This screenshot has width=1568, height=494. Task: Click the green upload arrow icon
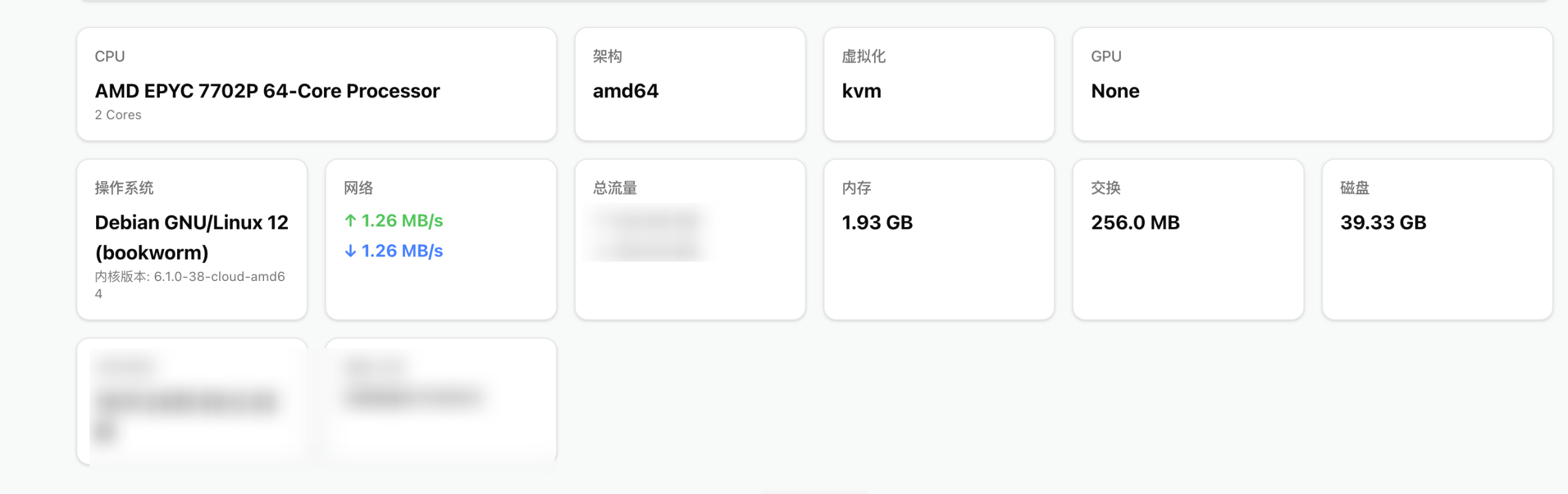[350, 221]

========

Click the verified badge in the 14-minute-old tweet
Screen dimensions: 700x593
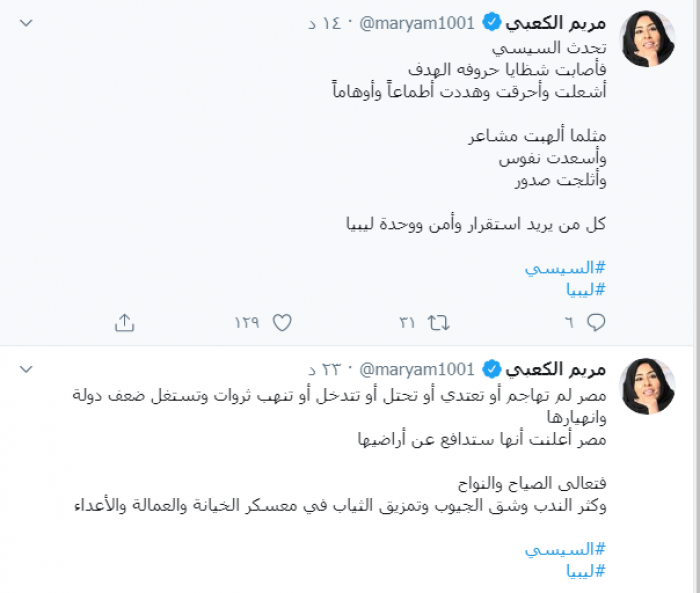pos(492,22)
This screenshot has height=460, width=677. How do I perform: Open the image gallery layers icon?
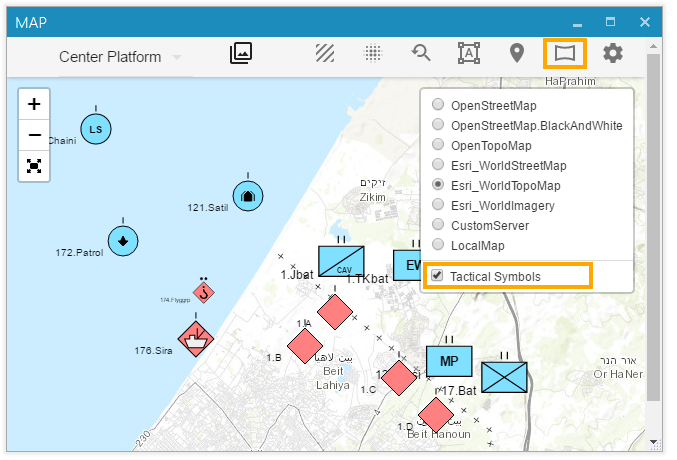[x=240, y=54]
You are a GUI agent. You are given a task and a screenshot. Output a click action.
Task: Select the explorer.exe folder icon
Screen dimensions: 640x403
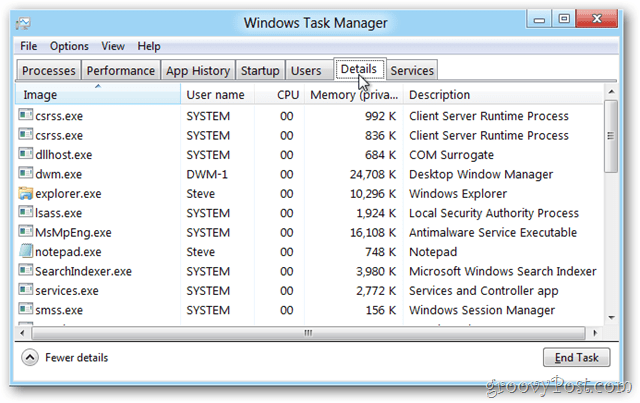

========

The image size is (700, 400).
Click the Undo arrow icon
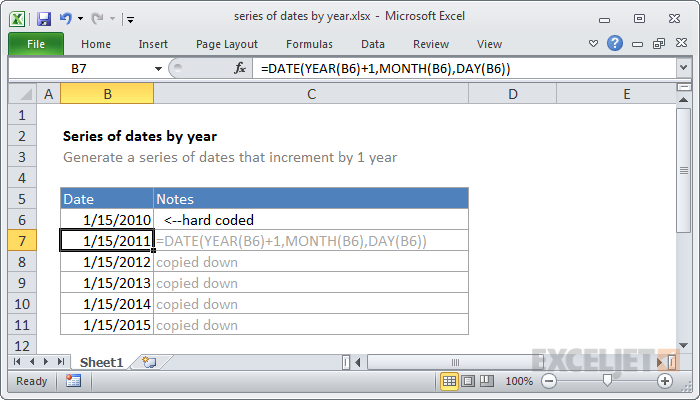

========

What you are asked to do:
Set down, exactly as written above, each line from the one with "This screenshot has height=460, width=677." through the one with "Screen dimensions: 640x403", and skip the pictures.

Your response:
This screenshot has height=460, width=677. How do I perform: Open the image gallery layers icon?
[x=240, y=54]
You are a GUI agent. You are given a task and a screenshot. Output a click action.
Task: Select the explorer.exe folder icon
Screen dimensions: 640x403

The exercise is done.